Se in campionato Mourinho ha cominciato a dargli fiducia soltanto da qualche partita, in Champions League Juan Mata è diventato una vera e propria sentenza. Dopo essere rimasto a secco nella scorsa edizione, lo spagnolo sfrutta la sua seconda presenza stagionale per regalare al suo Manchester United una gioia grande e inattesa come la vittoria in casa della Juventus per 2-1.

Inattesa è proprio la parola giusta: dopo la rete capolavoro di Cristiano Ronaldo per i Red Devils sembrava praticamente impossibile trovare la vittoria che avrebbe riaperto i giochi nel girone. E invece nel giro di tre minuti la situazione ha preso una svolta improvvisa, resa possibile proprio dal calcio di punizione realizzato da Mata che buca per la prima volta la difesa juventina in questa Champions League.
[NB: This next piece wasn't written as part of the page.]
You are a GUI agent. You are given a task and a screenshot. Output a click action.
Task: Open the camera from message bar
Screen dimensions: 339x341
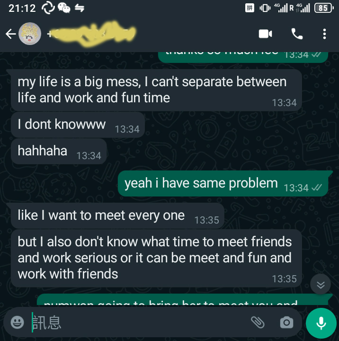pos(286,323)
La lezione di calcio subita all’andata è stata sfruttata alla perfezione da uno United che ha tenuto i denti stretti fino alla fine, trascinato da un giocatore d’eccezione che forse adesso potrà godere della stima che merita.
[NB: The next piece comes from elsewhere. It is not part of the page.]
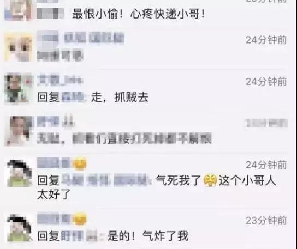
Task: Select the comment text "走,抓贼去"
Action: (x=120, y=98)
Con Lukaku infortunato e Sanchez che ha smarrito la via del gol, Mata resta l’unica speranza per una squadra che nonostante tutto sembra non credere del tutto in lui. Eppure lo spagnolo è riuscito a lasciare il segno da subentrato in appena dieci minuti di gioco, a dimostrazione che la Champions League resta sempre il suo regno nonostante i tanti alti e bassi. Di sicuro i gol non saranno il suo forte, visto che ha sempre preferito innescare i suoi attaccanti con i giusti suggerimenti, ma i suoi trascorsi in Europa dovrebbero convincere Mourinho a puntare più spesso su di lui anche negli impegni difficili.

Dopotutto Mata alla pressione della Champions League è abituato, visto che nel 2012 fu uno degli uomini che aiutò il Chelsea a conquistare il trofeo, portando a casa anche un assist nell’indimenticabile finale contro il Bayern Monaco vinta ai rigori per 5-4. E la prestazione di questa sera ne è l’ennesima conferma: in quindici minuti di gioco lo spagnolo è riuscito a regalare un destino diverso alla sua squadra, l’unica in grado di battere fino ad ora la Juventus con un 2-1 che restituisce la speranza al Manchester United di raggiungere gli ottavi di finale.